What to do:
Answer from the guidebook front matter below:
(a) Whose prior written permission is needed to reproduce the publication?
(b) Which title does the foreword call the foundation of the series?
(c) What four qualities does the letter from the founder list for the businesses it aims to build?

Text shown:
━━━━━━

All material contained in this publication is protected by copyright. Except as permitted by applicable law, no part of this publication may be reproduced, stored, or transmitted in any form without the prior written permission of VAREP.

FOREWORD

Government contracting is one of the largest economic engines in the world. It funds the infrastructure, services, technology, housing, and systems that keep communities and the nation operating.

Yet for most small businesses—and especially for veterans and military families—the public marketplace remains opaque. Rules are complex. Systems are fragmented. Guidance is scattered. What should be a pathway becomes a barrier. The BOOTS2Boss™ Guidebook Series exists to change that.

This series does not simplify government contracting by reducing it to slogans. It professionalizes it by translating how the system actually works—across federal, state, and local levels—into a disciplined, repeatable path.

From Service to Contracts™ is the foundation. It transforms intent into readiness. It establishes the structures, registrations, codes, and credibility required to participate in the public marketplace.

This is not theory. It is a field manual. It is designed to be used.

LETTER FROM THE FOUNDER

When a servicemember leaves uniform, they do not lose discipline.

They do not lose leadership. They do not lose the ability to operate under pressure.

What they lose is a system.

Government contracting is one of the most powerful economic systems in America. It is how the nation buys what it needs to function.

And yet, most veterans are never taught how to enter it. Not in TAP.

Not in school. Not in business books.

BOOTS2Boss™ exists because service does not end—it evolves.

This guidebook is not about getting lucky. It is about becoming structurally ready.

It is about building businesses that are:

• Compliant

• Credible

• Visible

• Competitive

So that when opportunity appears, you are already in position.

If you follow this field manual, you will not be guessing. You will be operating inside the system.

That is how you turn service into contracts—and contracts into stability.

DEDICATION

To every servicemember and veteran who refuses to let transition define their limits.

To the spouses who build alongside them.

To those who understand that service does not end—it transforms.

This is your field manual.

━━━━━━

Data listing:
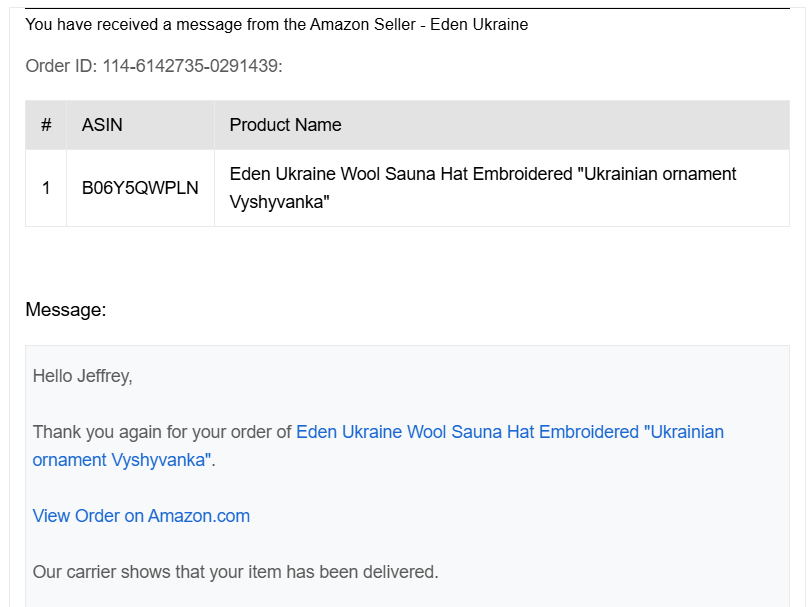Click the # column header
The height and width of the screenshot is (607, 808).
46,125
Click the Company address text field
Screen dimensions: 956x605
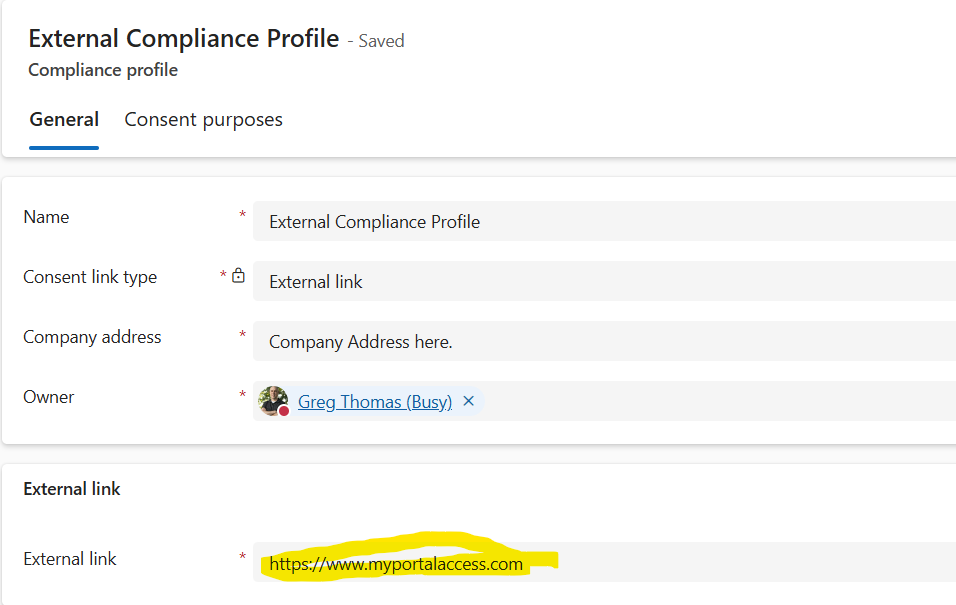tap(604, 342)
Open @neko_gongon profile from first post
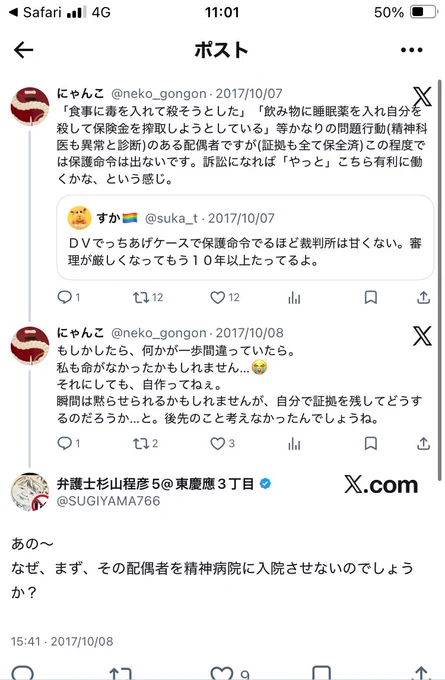445x680 pixels. tap(159, 94)
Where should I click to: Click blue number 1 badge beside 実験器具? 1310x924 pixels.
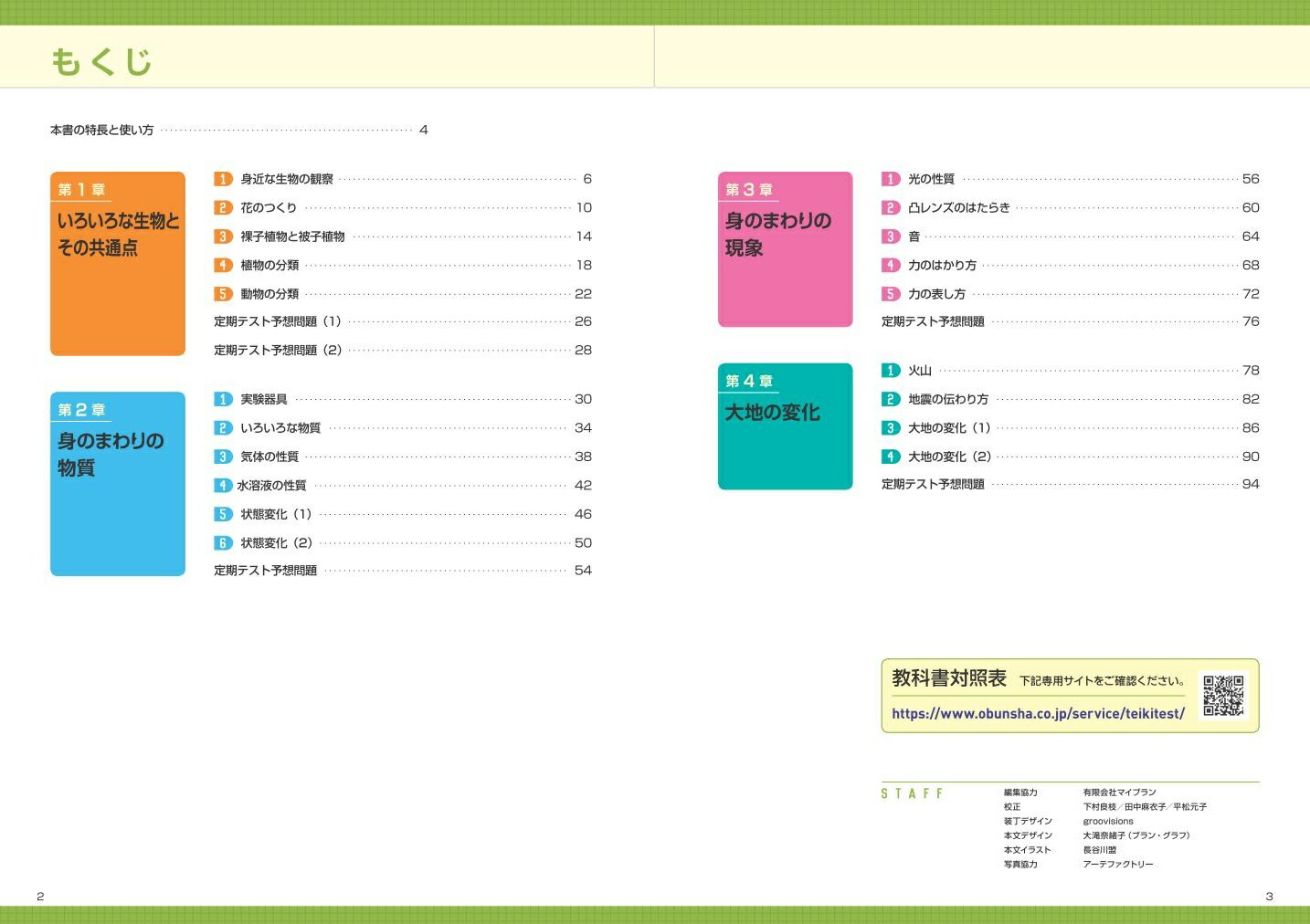point(223,399)
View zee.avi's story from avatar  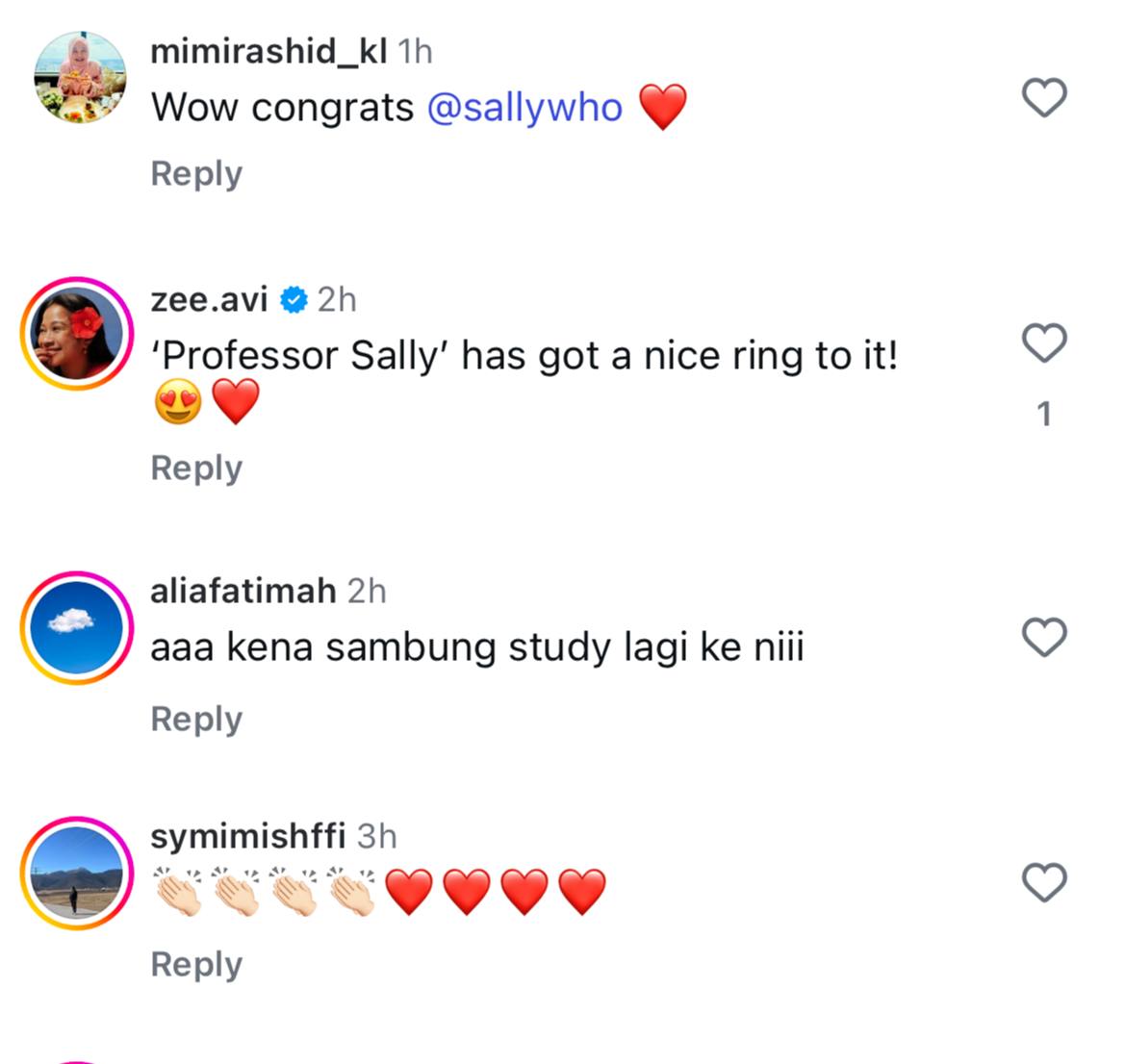click(x=77, y=333)
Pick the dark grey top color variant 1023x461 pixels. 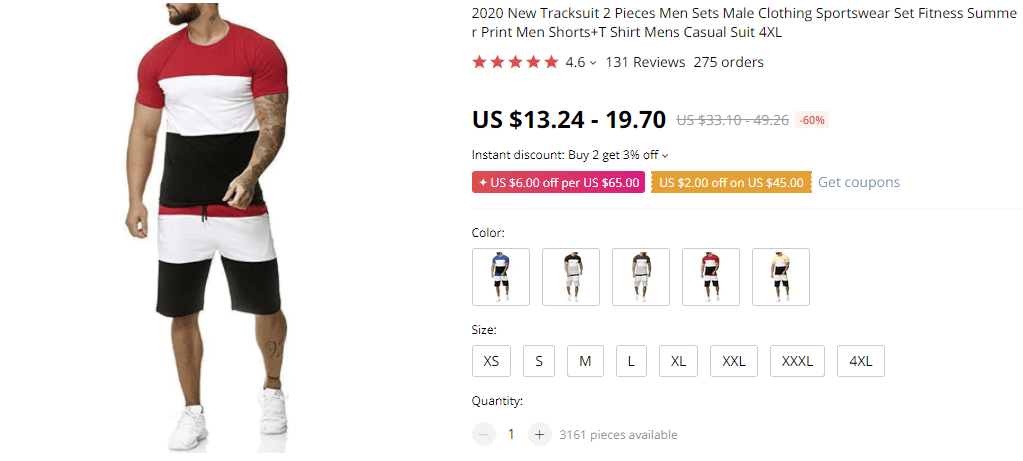pos(640,277)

━━━━━━

Solution:
(a) VAREP
(b) From Service to Contracts™
(c) Compliant, credible, visible, and competitive